What’s more, Nextiva hosts its service in highly secure and reliable data centers. Its primary datacenters are located in Phoenix, Arizona -- increasingly the location of choice for companies to locate mission-critical infrastructure, as Arizona is less prone to hurricanes, tornados, earthquakes and other natural disasters. The company also has redundant datacenter facilities in Los Angeles, California and New York City, New York. Its data center facilities sport cooled/raised flooring, redundant power, diverse network connectivity and top-of-the-line monitoring, among other key features.

Nextiva’s application servers are fully clustered nodes that focus on delivering function-specific applications. The company is a pioneer in standardizing on fully RFC-compliant SIP call control standards, thus interoperability is a non-issue. In addition all backend devices -- voicemail, call handling, conferencing and more -- “talk” to each other in the same next generation standards.
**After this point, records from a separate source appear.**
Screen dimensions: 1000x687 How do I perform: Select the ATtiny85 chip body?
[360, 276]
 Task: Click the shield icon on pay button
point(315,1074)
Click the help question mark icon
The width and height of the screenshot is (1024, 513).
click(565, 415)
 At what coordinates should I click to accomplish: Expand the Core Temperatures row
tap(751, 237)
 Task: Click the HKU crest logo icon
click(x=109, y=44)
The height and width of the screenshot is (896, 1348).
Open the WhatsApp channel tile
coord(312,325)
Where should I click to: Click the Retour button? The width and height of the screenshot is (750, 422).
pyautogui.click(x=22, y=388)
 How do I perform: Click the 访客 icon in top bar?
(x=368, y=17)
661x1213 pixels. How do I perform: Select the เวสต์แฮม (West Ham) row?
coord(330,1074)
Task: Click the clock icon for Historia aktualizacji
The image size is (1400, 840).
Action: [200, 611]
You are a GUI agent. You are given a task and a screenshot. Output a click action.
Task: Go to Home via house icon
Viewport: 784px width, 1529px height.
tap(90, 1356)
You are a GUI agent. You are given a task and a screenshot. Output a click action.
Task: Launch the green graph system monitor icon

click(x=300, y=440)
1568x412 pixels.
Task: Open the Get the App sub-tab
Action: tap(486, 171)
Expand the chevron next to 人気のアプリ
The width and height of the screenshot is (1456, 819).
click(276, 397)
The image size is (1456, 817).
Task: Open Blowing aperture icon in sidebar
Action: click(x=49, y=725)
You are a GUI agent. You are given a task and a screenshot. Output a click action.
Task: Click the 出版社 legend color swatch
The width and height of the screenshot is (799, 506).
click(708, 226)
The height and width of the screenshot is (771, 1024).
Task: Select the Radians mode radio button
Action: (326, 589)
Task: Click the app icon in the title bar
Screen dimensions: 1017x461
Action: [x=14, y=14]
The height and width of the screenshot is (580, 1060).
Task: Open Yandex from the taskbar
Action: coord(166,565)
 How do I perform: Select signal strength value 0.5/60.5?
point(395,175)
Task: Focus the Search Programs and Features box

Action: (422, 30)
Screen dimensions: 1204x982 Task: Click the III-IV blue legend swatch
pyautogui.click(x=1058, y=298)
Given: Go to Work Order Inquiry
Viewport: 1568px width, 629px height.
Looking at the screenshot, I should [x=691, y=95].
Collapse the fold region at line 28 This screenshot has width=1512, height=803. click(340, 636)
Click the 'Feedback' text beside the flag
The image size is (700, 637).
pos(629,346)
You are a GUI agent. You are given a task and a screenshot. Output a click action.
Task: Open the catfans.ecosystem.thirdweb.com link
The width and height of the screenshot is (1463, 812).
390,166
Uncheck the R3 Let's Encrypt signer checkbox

While the Dell’Oro Group study indicates that some business VoIP providers might be starting to invest in their networks again, companies considering making the switch to hosted VoIP (or to another business VoIP provider) should always consider the level of network investment that each prospective provider has made in the past couple of years, to be sure the technology is up-to-date.

Every hosted VoIP service is only as good as the network technology that delivers it, so companies that turn a blind eye on this issue and base the decision to switch on price alone run the risk of getting poor quality service. Considering that quality of service is what your customers, partners and prospects hear when they dial into your company’s phone system, and that the phone remains the primary channel of communication between businesses and their customers, it only makes sense that this should be a top consideration when choosing a business VoIP provider.